Official procurement records indicate that between 2019 and 2021, Shandong rolled out 11 solar-assisted heating projects through government contracts, ostensibly serving nearly 30,000 households with a combined contract value of approximately ¥145 million. Strikingly, all 11 contracts were awarded to local small and medium-sized enterprises; not a single bid came from a leading industry manufacturer. In light of this, Green Action Qilu has issued a stark warning: the countryside must not be treated as a dumping ground for substandard products.

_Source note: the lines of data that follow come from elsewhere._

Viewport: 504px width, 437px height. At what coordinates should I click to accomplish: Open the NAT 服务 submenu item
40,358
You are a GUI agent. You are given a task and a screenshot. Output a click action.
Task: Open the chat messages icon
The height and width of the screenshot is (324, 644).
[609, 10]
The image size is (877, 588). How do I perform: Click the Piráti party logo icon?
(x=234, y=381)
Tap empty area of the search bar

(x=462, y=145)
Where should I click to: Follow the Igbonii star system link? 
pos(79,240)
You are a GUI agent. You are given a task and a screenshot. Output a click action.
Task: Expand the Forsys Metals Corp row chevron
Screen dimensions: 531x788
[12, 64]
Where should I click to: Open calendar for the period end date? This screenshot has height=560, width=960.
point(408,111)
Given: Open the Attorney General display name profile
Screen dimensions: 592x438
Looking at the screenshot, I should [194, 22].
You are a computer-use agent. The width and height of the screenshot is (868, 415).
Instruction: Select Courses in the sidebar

When compared with the plight of Hebei farmers eight or nine years ago, who were left with no gas supply at all, the current situation does represent a step forward. At least gas is available; the downside is merely that subsidies have been scaled back, leaving households to foot a larger portion of the bill.

According to a now-removed report in the *Farmers’ Daily*, natural gas in rural Hebei costs between ¥3.15 and ¥3.40 per cubic metre, meaning it takes between ¥5,000 and ¥10,000 to heat a 100 square metre home over the winter. By contrast, Beijing offers several heating options for a property of the same size: a direct-supply coal boiler costs ¥1,650, an indirect-supply coal boiler ¥1,900, and gas, oil, or electric boilers run at ¥3,000. (To be clear, centralised coal burning remains permissible because facilities are fitted with end-of-pipe emission controls; it is the unregulated, scattered burning of domestic coal that is banned.)

Government statistics further highlight the disparity: in 2024, the average disposable income for urban residents in Beijing stood at ¥92,464, compared to just ¥22,022 for farmers in Hebei.

Against the backdrop of Beijing’s plummeting PM2.5 levels and the abundant central heating enjoyed by city dwellers, public discourse remains mired in debates over whether farmers just a hundred kilometres away even deserve to heat their homes in winter. The sheer jarring nature of this divide feels almost surreal, as if the two groups were living in entirely different centuries.

◉ Heating charges for Beijing’s 2025–2026 winter season. Source: Official website of the Beijing Municipal People’s Government.

III. Crop Straw Is Also Banned from Burning

Coal is off-limits for farmers to burn; natural gas is beyond their means. Since I began focusing on agriculture two years ago, I have discovered that the crop residue left in the fields is likewise prohibited. Managing crop straw is a longstanding issue. As early as 1991, the government issued directives to vigorously promote returning crop residue to the field, with the aim of utilising the surplus. But it did not work. Driven by the widespread adoption of chemical fertilisers, improved rural living standards, and the migration of surplus labour to urban areas, the demand for straw as fuel, building material, livestock fodder, and compost raw material plummeted. Concurrently, agricultural transformations such as increased cropping intensity and mechanisation turned straw from a valuable asset into a nuisance. For farmers, the most convenient solution was always to simply burn it.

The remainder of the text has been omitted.